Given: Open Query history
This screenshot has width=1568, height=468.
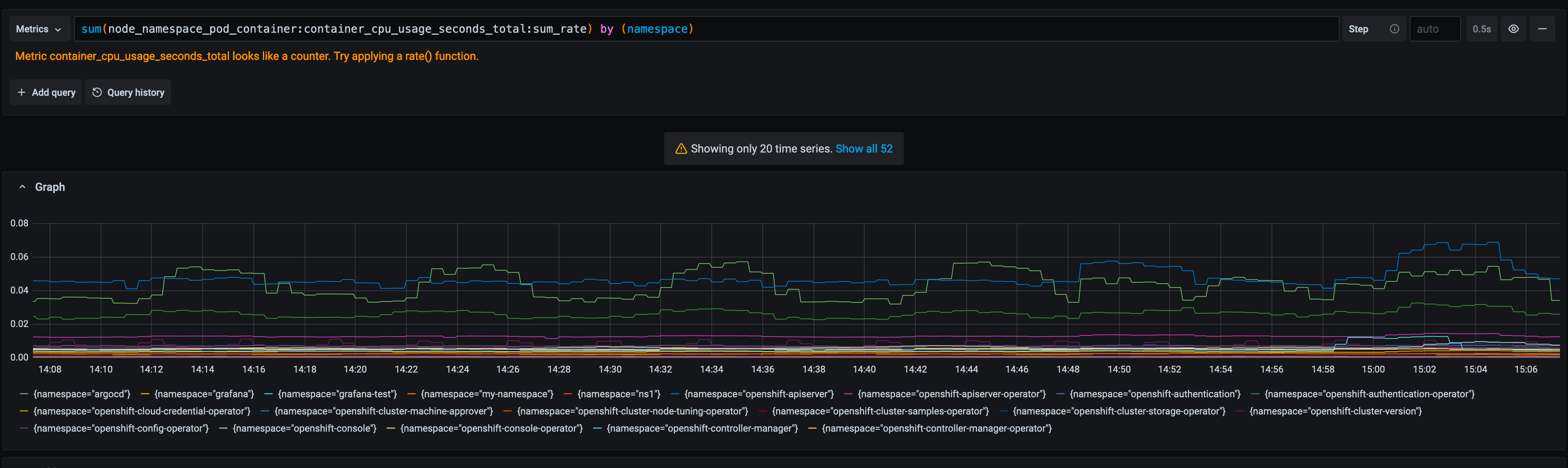Looking at the screenshot, I should coord(128,93).
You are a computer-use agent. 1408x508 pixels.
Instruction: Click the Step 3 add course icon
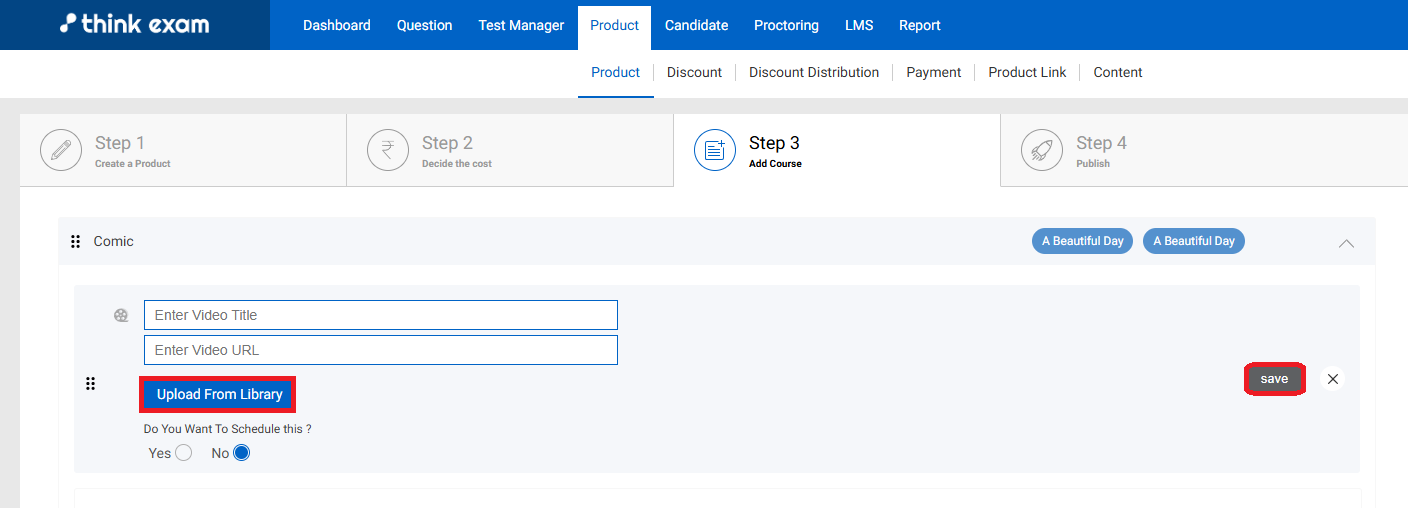tap(715, 150)
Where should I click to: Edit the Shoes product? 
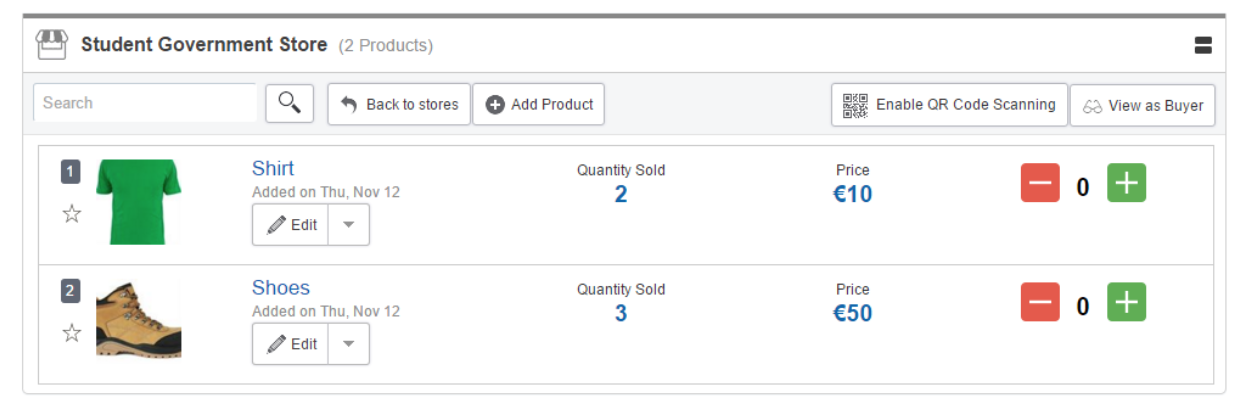[x=291, y=344]
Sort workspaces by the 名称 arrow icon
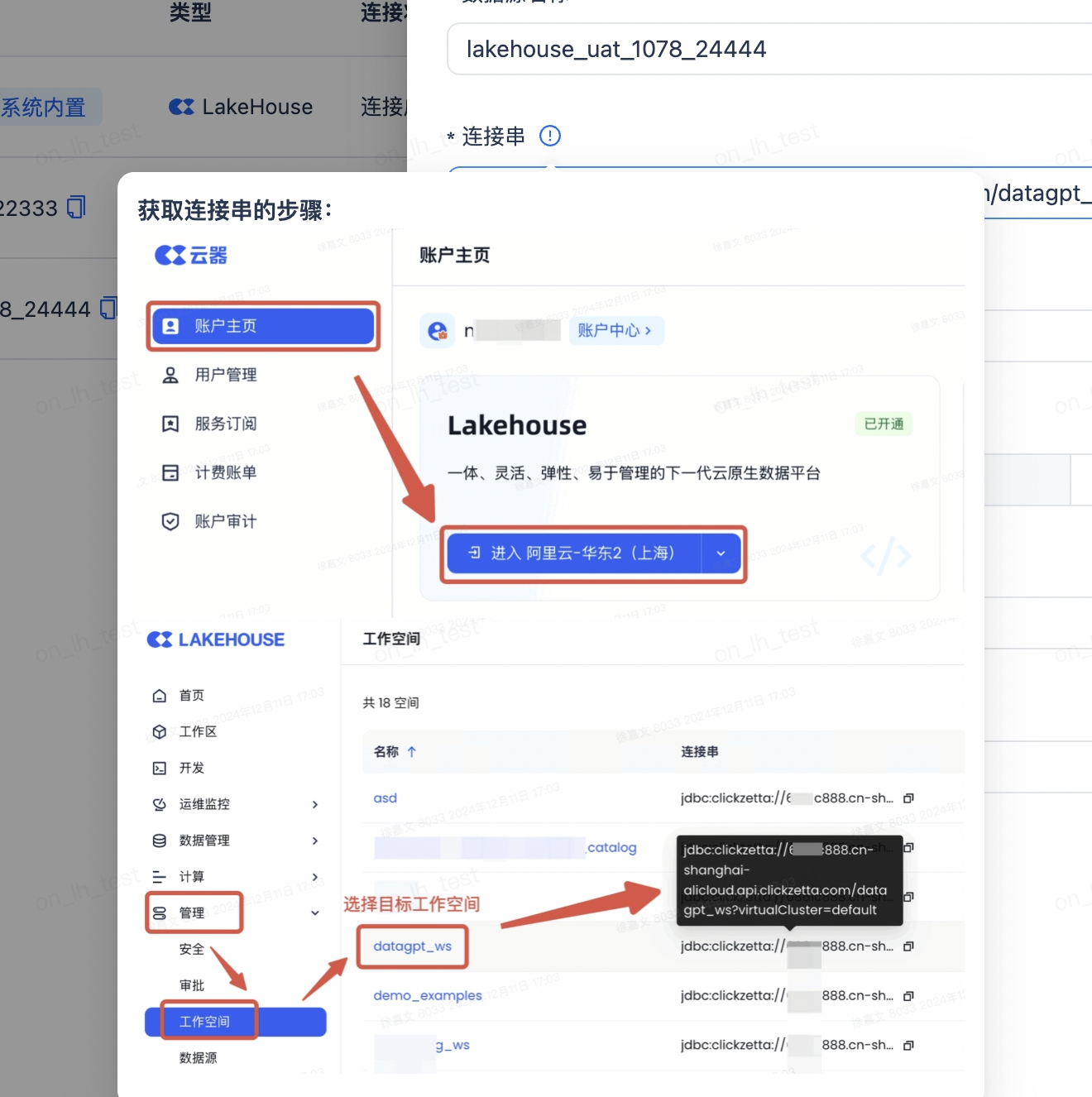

:::::

* [Set task]
Reproduce all of the entries above with each "icon" changed to "button" and everything else kept the same, omitting the pictures.

* [Solution to the problem]
Given: Open Query history
This screenshot has width=1568, height=468.
Looking at the screenshot, I should coord(128,93).
You are a computer-use agent. 1408x508 pixels.
Instruction: Click the Step 3 add course button
tap(715, 150)
Where should I click to: Edit the Shoes product? 
[x=291, y=344]
Sort workspaces by the 名称 arrow button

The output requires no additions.